さっそく中をぱらぱらと見てびっくり。なんと、東雅夫さんが、「皆川博子を読み解くキーワード20」で、『猫舌男爵』の拙文解説を引用してくれているではありませんか。恐悦とはまさにこんなときに使う言葉でありましょう。

「テーベス百門の大都」という言葉がありますが、この辺境薔薇館すなわち皆川作品世界にも実は百くらいの入り口があります。皆川作品に興味はあるけれど、内容が多彩すぎて何から読んだらいいのかわからない、という方は、まずはこの東さんの文章を参考にされてはいかがでしょう。もしあなたが澁澤好きならこの本から、映画好きならこの本、幽霊好きなら、人形好きなら……というような懇切丁寧なガイドとしてもこの「キーワード20」は重宝します。

日下三蔵さんの著作リストも大変な労作。こちらはテーマ別ではなくミステリ・幻想小説・時代小説……とジャンル別にガイドがなされていて、ジャンルから入ろうという人にはうってつけです。

おお、あと、西崎憲さんの文章にある「世界文学性」というフレーズは言いえて妙です。海外文学は好きだけれど皆川作品は読んだことがない、という人はぜひ『猫舌男爵』を手にとってみてください。きっとアッと驚いて腰を抜かしますよ。

2018-05-17

学魔本放出を巡る誤解を糺す

駒場のとある古書店主が今回の学魔本放出について、日記で触れている。「懇意でもないのにかっさらいやがって」という嫉妬と羨望が見え隠れする嫌らしい文だけれど、そのせいかどうか、どうも認知に歪みが生じているようだ。同業者なんだから、ちゃんと裏を取ってから書けばいいのにね。そんなこともする気にならないほど憤懣が大きかったのかしらん。

ともあれネット情報というのは誤報であればあるほど、アッという間に燎原の火のごとく広まってしまうものだから、まことに僭越ながら拙豚が今のうちに誤解を解いておく必要があるような気がしてきた。

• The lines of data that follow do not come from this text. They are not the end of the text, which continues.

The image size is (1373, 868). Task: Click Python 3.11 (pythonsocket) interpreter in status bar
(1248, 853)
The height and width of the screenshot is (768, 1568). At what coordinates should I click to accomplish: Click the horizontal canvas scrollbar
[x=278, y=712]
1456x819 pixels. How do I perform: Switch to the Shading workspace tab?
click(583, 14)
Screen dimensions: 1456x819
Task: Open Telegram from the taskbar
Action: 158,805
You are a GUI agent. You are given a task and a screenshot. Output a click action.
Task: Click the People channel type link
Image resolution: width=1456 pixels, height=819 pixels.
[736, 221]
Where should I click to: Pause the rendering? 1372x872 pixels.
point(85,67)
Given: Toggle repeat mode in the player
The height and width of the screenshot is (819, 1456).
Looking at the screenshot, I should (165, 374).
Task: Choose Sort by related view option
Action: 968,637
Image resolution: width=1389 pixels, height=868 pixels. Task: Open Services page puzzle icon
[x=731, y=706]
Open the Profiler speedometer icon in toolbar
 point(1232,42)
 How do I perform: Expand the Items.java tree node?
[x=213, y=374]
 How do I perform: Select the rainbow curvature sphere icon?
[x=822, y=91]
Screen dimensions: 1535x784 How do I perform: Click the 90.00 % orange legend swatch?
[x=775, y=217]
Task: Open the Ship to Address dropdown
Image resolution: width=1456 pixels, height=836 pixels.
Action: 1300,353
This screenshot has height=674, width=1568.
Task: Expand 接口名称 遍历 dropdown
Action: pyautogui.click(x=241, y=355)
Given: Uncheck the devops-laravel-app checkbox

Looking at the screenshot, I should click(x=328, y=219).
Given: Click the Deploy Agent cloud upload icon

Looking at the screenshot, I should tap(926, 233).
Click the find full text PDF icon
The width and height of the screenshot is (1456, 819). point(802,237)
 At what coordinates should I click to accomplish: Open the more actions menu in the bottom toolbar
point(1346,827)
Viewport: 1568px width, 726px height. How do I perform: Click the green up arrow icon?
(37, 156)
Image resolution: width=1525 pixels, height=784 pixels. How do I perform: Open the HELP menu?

ということで、以下が古書ほうろうの方から直接うかがった正確なところです。

  1. 学魔蔵書三万冊がそっくりそのまま古書ほうろうに行くわけではない。古書ほうろうに放出されるのはおそらく蔵書のごく一部。
  2. 洋書は前にも書いたとおり、放出本の大半は大妻女子大に行く予定。
  3. 今回の蔵書処分はお宅の引越しによるもので、必要な本はまだ手元に置いておかれるはず。
  4. 学魔はボルヘスみたいに失明したわけではない。日によってはよく見えない日もあるという程度。今後も執筆活動はバリバリお続けになるそうです。

学魔レトリック、あるいは学魔叙述トリックを正しく読み解くにはそれなりの年季を要する。はなはだ失礼な言になるけれど、上にリンクした古書店主などは、まだまだ修行が足りないと言わざるをえない。